[start Data to process]

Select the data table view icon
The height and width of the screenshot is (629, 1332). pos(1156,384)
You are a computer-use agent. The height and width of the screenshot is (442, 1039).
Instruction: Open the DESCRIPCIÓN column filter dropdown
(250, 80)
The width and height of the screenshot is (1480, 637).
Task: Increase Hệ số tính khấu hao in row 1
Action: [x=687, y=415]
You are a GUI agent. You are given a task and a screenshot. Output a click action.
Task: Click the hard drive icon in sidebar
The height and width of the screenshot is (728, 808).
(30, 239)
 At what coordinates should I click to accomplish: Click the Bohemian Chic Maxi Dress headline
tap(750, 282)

[end Data to process]

_Required task:_ Copy all of the rows above line for line, without changing a single character.

_Finished task:_
Select the data table view icon
The height and width of the screenshot is (629, 1332). pos(1156,384)
You are a computer-use agent. The height and width of the screenshot is (442, 1039).
Instruction: Open the DESCRIPCIÓN column filter dropdown
(250, 80)
The width and height of the screenshot is (1480, 637).
Task: Increase Hệ số tính khấu hao in row 1
Action: [x=687, y=415]
You are a GUI agent. You are given a task and a screenshot. Output a click action.
Task: Click the hard drive icon in sidebar
The height and width of the screenshot is (728, 808).
(30, 239)
 At what coordinates should I click to accomplish: Click the Bohemian Chic Maxi Dress headline
tap(750, 282)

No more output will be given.